Let us suppose for simplicity that matrix $A$ has full rank and $m\gt n$. That is all of the columns of $A$ are linearly independent. Then we want to find a set of orthogonal vectors $\left\{\mathbf{v}_1, \mathbf{v}_2,\dots,\mathbf{v}_n\right\}\in\mathbb{R}^n$ and orthogonal vectors $\left\{\mathbf{u}_1, \mathbf{u}_2, \dots, \mathbf{u}_m\right\}\in\mathbb{R}^m$ so that

$$ \begin{align*} A\mathbf{v}_1 &= \sigma_1\mathbf{u}_1 \\ \\ A\mathbf{v}_2 &= \sigma_2\mathbf{u}_2 \\ \\ &\ddots \\ \\ A\mathbf{v}_r &= \sigma_r\mathbf{u}_r \\ \\ A\mathbf{v}_{r+1} &= 0\mathbf{u}_{r+1} = \mathbf{0} \\ \\ &\ddots \\ \\ A\mathbf{v}_n &= 0\mathbf{u}_n = \mathbf{0} \end{align*} $$
Thus

$$ A\begin{bmatrix} \mathbf{v}_1 &\ \mathbf{v}_2 &\ \dots &\ \mathbf{v}_r \end{bmatrix} = \begin{bmatrix} \mathbf{u}_1 &\ \mathbf{u}_2 &\ \dots &\ \mathbf{u}_r \end{bmatrix}\begin{bmatrix} \sigma_1 &\ &\ &\ \\ \ &\ \sigma_2 &\ &\ \\ \ &\ &\ \ddots &\ \\ \ &\ &\ &\ &\ \sigma_r \end{bmatrix} $$
This results in

$$ AV' = U'\Sigma' $$
Here $\Sigma'$ is a $r\times r$ with nonzero singular values along the diagonal. We want to expand this equation to include an orthogonal basis for the null space of $AA^T$. Recall that $N(AA^T) = N(A^T)$. Thus if $\left\{\mathbf{u}_{r+1}, \dots, \mathbf{u}_m\right\}$ is a basis for $N(A^T)$, and we add enough rows of zeros to $\Sigma'$, then we well have our orthogonal matrix

$$ U = \begin{bmatrix} \mathbf{u}_1 &\ \dots &\ \mathbf{u}_r &\ \mathbf{u}_{r+1} &\ \dots &\ \mathbf{u}_m \end{bmatrix} $$
Similarly we expand the equation to include an orthogonal basis for the null space of $A^TA$. As $N(A^TA) = N(A)$, if $\left\{\mathbf{v}_{r+1}, \dots, \mathbf{v}_n\right\}$ is a basis for $N(A)$, and we add enough columns of zeros to $\Sigma'$, then we have our orthogonal matrix

$$ V = \begin{bmatrix} \mathbf{v}_1 &\ \dots &\ \mathbf{v}_r &\ \mathbf{v}_{r+1} &\ \dots &\ \mathbf{v}_n \end{bmatrix} $$
and our equation becomes


$$ AV = U\Sigma $$
where $m\times n$ matrix $\Sigma$ has the added rows and columns of zeros added to $\Sigma'$ for the null spaces of $A$ and $A^T$.

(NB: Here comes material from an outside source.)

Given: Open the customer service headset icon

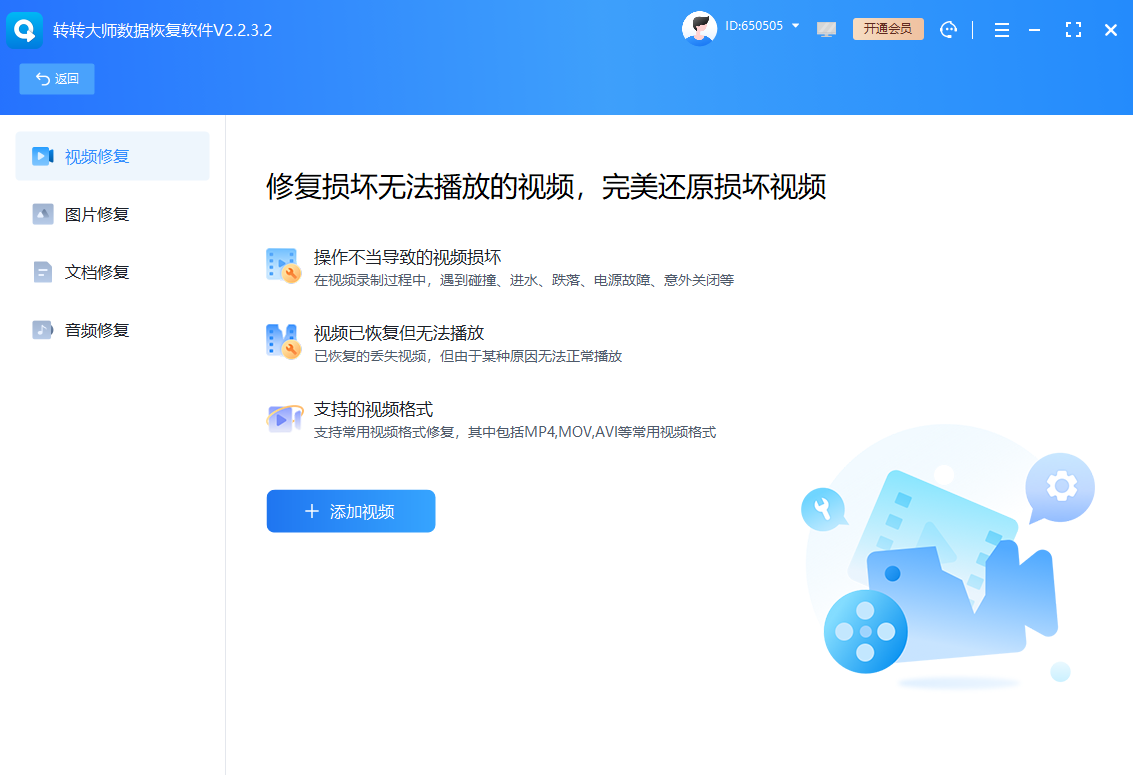Looking at the screenshot, I should click(948, 29).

  1. Since the sets of vectors $\left\{\mathbf{u}_1, \dots, \mathbf{u}_r\right\}$ and $\left\{\mathbf{u}_{r+1}, \dots, \mathbf{u}_m\right\}$ are orthonormal bases for orthogonal subspaces of $\mathbb{R}^m$, we have that $\left\{\mathbf{u}_1, \dots, \mathbf{u}_m\right\}$ is an orthonormal set and matrix $U$ is an orthogonal matrix.

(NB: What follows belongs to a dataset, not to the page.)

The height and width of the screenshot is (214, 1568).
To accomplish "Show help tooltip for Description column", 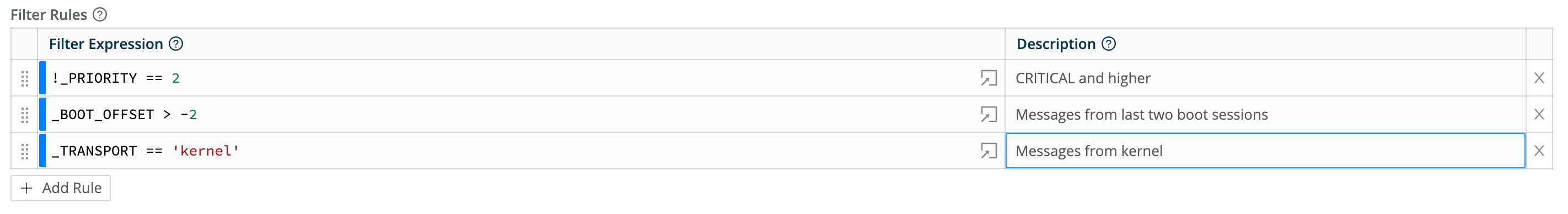I will click(1109, 44).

  2. Since the sets of vectors $\left\{\mathbf{v}_1, \dots, \mathbf{v}_r\right\}$ and $\left\{\mathbf{v}_{r+1}, \dots, \mathbf{v}_n\right\}$ are orthonormal bases for orthogonal subspaces of $\mathbb{R}^n$, we have that $\left\{\mathbf{v}_1, \dots, \mathbf{v}_n\right\}$ is an orthonormal set and matrix $V$ is an orthogonal matrix.

Multiplying both sides of $AV = U\Sigma$ by $V^{-1}$ results in

$$ A = U\Sigma V^T $$

7.5.4 The SVD Theorem

Theorem 7.5.1

The SVD Theorem

If $A\in\mathbb{R}^{m\times n}$, then $A$ has a singular value decomposition.

Proof

We showed in chapter 2 that $A^TA$ is a symmetric $n\times n$ matrix. Likewise $AA^T$ is an $m\times m$ symmetric matrix.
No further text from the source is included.